View Issue Details
ID | Project | Category | View Status | Date Submitted | Last Update |
---|---|---|---|---|---|
0001092 | bareos-core | file daemon | public | 2019-06-18 21:57 | 2023-08-23 13:55 |
Reporter | Cookiefamily | Assigned To | bruno-at-bareos | ||
Priority | normal | Severity | crash | Reproducibility | always |
Status | closed | Resolution | no change required | ||
OS | Ubuntu | OS Version | 18.04.2 LTS | ||
Product Version | 18.2.5 | ||||
Summary | 0001092: Out of memory when recovering with ReaR | ||||
Description | When recovering a Test-VM which I intentionally broke to recover it with Bareos and ReaR (first time testing the recovery process), the OOM-Killer kills the bareos-fd as well as other services and the restore aborts. See the attachements for a screenshot of the KVM when the OOM-Killer went through.
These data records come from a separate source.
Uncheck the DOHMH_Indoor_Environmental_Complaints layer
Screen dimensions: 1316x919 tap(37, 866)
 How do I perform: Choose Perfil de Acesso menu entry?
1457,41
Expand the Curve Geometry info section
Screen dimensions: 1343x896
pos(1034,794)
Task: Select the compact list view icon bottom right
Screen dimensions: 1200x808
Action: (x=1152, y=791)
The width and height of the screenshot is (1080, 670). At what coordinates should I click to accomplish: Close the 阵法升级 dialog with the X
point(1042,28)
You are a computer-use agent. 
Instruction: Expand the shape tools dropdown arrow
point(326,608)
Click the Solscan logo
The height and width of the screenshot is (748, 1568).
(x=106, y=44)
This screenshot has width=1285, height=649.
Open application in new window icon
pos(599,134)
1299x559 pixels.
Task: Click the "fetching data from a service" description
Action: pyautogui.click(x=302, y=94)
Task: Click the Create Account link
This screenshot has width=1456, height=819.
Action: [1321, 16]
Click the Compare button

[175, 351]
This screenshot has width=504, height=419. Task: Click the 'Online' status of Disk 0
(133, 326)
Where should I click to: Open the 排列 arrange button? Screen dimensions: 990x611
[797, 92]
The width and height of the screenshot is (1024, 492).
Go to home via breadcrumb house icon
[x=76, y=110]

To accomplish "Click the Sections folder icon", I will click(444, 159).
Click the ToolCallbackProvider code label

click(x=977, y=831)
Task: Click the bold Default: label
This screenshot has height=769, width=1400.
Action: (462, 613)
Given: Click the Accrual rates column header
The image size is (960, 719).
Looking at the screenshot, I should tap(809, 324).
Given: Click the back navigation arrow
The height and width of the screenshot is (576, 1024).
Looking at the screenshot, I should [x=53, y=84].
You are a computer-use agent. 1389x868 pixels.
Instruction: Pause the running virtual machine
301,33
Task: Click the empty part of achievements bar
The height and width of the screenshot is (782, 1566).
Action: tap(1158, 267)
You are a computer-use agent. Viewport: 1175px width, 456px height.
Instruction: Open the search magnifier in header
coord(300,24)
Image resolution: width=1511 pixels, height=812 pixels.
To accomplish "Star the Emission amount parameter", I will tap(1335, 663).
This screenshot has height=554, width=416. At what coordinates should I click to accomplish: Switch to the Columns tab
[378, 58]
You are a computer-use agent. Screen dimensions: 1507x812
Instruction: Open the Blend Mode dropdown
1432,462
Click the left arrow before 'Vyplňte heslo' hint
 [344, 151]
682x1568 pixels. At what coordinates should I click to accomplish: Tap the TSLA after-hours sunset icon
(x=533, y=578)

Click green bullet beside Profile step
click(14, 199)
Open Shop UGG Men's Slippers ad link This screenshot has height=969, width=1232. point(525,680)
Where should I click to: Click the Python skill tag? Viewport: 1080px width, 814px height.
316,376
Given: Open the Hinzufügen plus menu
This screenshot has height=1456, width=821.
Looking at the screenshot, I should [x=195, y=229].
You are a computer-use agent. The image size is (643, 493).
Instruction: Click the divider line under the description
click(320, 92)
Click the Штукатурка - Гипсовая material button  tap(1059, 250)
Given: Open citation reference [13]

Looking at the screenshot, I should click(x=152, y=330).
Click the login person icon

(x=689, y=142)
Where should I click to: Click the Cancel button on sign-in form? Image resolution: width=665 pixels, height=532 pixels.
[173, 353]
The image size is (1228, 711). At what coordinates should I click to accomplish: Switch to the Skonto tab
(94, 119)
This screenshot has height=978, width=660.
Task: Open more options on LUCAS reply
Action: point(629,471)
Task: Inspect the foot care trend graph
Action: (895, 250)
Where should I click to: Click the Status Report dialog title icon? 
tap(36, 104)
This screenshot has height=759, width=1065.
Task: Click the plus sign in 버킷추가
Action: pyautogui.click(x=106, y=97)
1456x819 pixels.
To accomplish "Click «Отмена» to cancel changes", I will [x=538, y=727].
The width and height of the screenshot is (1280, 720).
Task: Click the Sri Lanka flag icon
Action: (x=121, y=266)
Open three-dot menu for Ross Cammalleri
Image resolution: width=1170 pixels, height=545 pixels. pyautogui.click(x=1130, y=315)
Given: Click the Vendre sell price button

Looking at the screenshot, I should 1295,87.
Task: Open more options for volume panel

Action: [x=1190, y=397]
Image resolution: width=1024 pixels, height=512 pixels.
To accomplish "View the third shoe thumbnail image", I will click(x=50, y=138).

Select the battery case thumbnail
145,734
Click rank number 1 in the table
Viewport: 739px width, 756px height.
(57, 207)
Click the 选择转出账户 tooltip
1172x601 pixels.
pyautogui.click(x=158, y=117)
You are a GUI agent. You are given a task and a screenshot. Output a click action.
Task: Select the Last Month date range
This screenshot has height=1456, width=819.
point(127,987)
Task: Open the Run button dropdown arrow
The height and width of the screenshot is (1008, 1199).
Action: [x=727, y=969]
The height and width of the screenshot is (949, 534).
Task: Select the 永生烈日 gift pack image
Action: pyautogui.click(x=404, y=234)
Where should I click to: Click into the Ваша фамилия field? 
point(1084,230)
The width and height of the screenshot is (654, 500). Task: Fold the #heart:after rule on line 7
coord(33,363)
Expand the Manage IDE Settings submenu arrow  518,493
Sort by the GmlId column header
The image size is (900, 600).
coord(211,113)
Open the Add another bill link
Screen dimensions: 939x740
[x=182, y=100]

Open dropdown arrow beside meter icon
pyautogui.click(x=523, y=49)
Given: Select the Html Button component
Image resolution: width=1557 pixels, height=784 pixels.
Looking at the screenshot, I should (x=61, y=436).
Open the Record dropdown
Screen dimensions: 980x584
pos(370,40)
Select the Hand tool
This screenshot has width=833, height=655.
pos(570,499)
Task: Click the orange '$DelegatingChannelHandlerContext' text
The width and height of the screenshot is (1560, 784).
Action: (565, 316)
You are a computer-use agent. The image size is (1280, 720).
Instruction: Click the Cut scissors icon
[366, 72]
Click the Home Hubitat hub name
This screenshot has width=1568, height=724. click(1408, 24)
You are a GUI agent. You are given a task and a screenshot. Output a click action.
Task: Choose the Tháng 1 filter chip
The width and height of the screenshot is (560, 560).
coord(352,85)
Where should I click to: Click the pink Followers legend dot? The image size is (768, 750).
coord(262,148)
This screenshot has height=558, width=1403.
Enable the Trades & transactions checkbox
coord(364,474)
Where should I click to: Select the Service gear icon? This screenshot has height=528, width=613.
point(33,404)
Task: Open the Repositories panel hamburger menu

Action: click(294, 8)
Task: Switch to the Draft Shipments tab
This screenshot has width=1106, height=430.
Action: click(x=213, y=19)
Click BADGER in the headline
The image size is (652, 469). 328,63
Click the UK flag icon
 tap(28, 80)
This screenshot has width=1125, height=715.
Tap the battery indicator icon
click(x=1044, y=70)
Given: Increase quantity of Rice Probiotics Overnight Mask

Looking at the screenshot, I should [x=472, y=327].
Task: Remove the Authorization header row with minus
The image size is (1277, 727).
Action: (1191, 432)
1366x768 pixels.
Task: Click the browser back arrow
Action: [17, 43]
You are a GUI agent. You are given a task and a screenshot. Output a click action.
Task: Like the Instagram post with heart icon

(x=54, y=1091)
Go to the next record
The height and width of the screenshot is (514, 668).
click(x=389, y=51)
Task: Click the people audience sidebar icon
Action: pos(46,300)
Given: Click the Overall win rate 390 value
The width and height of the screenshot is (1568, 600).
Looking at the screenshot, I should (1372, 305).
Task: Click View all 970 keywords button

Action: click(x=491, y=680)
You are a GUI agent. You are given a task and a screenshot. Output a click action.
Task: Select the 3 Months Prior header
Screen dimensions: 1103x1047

Also attached is the output of the bareos-dir which obviously errors because the connection dies. What might be interesting is the line "Error: lib/bsock_tcp.cc:417 Wrote 35 bytes to File Daemon:IP:9102, but only 0 accepted.", It seems like it doesn't even start copying files and locks up before that. I can restore files just fine, when reinstalling the machine from scratch and doing a restore that way. | ||||
Steps To Reproduce | Client: 1. Boot from ReaR-ISO, choose "Recover test01" 2. login as root 3. execute rear recover 4. enter yes for automatic disk layout configuration When "waiting for job to start" appears do the following on the bareos-director: 1. restore client=test01.FQDN.com-fd 2. select most recent backup 3. mark * Verify the settings: JobName: test01.FQDN.com-restore Bootstrap: /var/lib/bareos/bareos-dir.restore.5.bsr Where: / Replace: Always FileSet: UnixDefault Backup Client: test01.FQDN.com-fd Restore Client: test01.FQDN.com-fd Format: Native Storage: File When: 2019-06-09 19:12:24 Catalog: MyCatalog Priority: 1 Plugin Options: *None* Wait 0000001:0000020 seconds and the OOM Killer does its job. This works 100% of the time. | ||||
Additional Information | The VM is a KVM running on a Xeon E3-1270v6 with 1 core, 2gb of Ram (upped it to 4gb now because I ran into the OOM, issue persists) and a 20gb virtual disk managed via Proxmox. The Backup size is 2.8gb compressed. The ReaR team sees the error in the bareos file deamon https://github.com/rear/rear/issues/2158 . | ||||
Tags | crash, fd | ||||
bareos-dir-log.txt (3,831 bytes)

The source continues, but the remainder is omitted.